Ridge scramble along Angels Landing
The trail emerged on an intermediate summit before the final climb that provided a jaw-dropping view of the fin of Angels Landing rising directly from the Virgin River below, with the towers of Zion's eastern wall rising across the canyon. Past this summit, the trail entered some of its most hair-raising segments, crossing a two-foot wide sandstone isthumus with drops of a thousand feet on both sides.

Ridge scramble on the way to Angels Landing
The final ascent was a constant scramble up the spine of the fin with constant views and continuous thrills from the precarious nature of the path itself.

Scramble route
It took me about half an hour to complete the half-mile rock scramble from Scout Lookout to the summit of Angels Landing- importantly, this time estimate came from a hike in which I ran into few other hikers and no traffic at chokepoints along the scramble.

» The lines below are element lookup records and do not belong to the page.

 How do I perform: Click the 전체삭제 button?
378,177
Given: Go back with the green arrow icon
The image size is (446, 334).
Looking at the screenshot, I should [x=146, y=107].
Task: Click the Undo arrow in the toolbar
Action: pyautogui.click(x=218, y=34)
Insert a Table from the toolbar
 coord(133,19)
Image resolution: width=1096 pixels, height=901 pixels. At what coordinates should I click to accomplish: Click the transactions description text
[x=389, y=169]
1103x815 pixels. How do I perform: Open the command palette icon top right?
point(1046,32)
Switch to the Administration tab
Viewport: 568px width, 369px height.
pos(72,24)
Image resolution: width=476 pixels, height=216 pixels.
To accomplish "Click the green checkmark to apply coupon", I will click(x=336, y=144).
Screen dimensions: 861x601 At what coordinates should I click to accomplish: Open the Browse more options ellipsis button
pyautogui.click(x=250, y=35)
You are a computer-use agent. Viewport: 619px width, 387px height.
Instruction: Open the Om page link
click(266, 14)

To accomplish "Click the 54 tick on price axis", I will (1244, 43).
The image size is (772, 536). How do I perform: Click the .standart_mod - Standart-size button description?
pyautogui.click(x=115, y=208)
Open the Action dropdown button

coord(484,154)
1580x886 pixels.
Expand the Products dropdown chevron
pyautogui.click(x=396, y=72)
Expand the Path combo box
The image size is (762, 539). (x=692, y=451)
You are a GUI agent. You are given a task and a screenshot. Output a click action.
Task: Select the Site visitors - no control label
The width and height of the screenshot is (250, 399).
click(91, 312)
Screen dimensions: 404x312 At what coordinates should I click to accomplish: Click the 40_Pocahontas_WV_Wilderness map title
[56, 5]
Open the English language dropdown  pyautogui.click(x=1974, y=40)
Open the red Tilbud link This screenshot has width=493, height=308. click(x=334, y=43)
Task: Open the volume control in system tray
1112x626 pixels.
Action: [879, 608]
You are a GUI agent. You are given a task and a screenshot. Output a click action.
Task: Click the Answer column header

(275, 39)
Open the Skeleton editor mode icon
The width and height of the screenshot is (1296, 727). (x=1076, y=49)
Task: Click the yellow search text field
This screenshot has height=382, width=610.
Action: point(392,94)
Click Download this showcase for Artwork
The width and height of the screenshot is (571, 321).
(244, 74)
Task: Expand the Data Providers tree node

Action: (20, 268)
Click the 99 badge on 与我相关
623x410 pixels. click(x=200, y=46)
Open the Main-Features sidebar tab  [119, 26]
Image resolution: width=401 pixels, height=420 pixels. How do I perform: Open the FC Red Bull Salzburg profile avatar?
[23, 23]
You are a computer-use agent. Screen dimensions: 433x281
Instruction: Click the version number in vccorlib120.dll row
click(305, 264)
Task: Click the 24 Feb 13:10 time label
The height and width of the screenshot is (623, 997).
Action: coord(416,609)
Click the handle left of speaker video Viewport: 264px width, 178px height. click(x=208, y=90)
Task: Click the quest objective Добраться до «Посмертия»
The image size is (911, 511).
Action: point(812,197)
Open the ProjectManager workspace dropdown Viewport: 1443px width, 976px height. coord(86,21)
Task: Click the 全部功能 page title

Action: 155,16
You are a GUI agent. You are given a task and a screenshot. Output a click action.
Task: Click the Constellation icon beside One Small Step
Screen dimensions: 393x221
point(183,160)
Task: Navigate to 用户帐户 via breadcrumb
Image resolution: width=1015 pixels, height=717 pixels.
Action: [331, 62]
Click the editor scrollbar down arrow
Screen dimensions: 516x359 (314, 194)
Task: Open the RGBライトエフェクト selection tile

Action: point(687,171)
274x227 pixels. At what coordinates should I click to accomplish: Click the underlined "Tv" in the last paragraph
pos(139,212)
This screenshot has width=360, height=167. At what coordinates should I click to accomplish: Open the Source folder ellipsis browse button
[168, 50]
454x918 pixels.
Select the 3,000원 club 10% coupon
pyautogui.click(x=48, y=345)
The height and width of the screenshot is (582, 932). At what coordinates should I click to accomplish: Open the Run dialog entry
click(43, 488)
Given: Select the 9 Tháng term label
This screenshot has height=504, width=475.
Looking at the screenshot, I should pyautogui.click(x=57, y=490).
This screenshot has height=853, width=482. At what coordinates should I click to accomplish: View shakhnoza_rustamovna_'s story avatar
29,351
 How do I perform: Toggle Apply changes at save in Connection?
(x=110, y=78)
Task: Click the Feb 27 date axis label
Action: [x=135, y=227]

Looking back along the fin of Angels Landing
Once atop the summit fin of Angels Landing, I followed the sandstone spine to its southern end and enjoyed views over the canyon. Observation Point and the Great White Throne lay directly across the canyon, with the Virgin River making two huge, sweeping bends around the Organ directly below. A temporary waterfall, fed by melting snow in the park's higher elevations, plunged hundreds of feet down the sandstone walls at Weeping Rock. Strong winds whipping through the canyon caused the waterfall to dance around and also made prolonged sitting at the summit of Angels Landing a somewhat cold affair.

Observation Point, the Organ, and the bends of the Virgin River
Waterfall at Weeping Rock and the Observation Point Trail
My favorite part of the view was to the north: here, the canyon walls came closer and closer together until they almost appeared to meet north of the Temple of Sinawava. There, the Virgin River emerged from the Narrows, where the wide Zion Canyon becomes a slit just a few meters wide sliced into the Navajo Sandstone. The canyon is narrow where the river still slices through the Navajo formation: this tough rock can easily form vertical cliffs. However, the underlying Kayenta formation is much softer; when the Virgin River cuts into the Kayenta formation, it erodes it much more easily, which causes the collapse of Navajo sandstone blocks above the hollowed out Kayenta layers; this mechanism is responsible for Zion's unique combination of sheer walls and a wide river canyon south of Angels Landing.

The Virgin River exiting the Narrows
View down canyon from Angels Landing
Zion's steep cliffs and wide canyon floor are remniscent of another renowned national park. In many ways, Zion Canyon seemed like a sandstone Yosemite with fewer waterfalls. However, while Yosemite's distinct U-shape and steep walls were the result of glacial erosion, Zion's U-shape derives from its unique geology.

Great White Throne
By the time I started my descent, midday hikers were already setting out up the trail. Luckily, I managed to get back to Scout Lookout before the main pack of hikers reached the scramble. I passed well over fifty hikers on my way from Scout Lookout back to the parking lot; I was glad I didn't have to be on the chained section as the same time as all the other hikers that day. Setting out early on this classic and deservedly-renowned hike certainly paid off.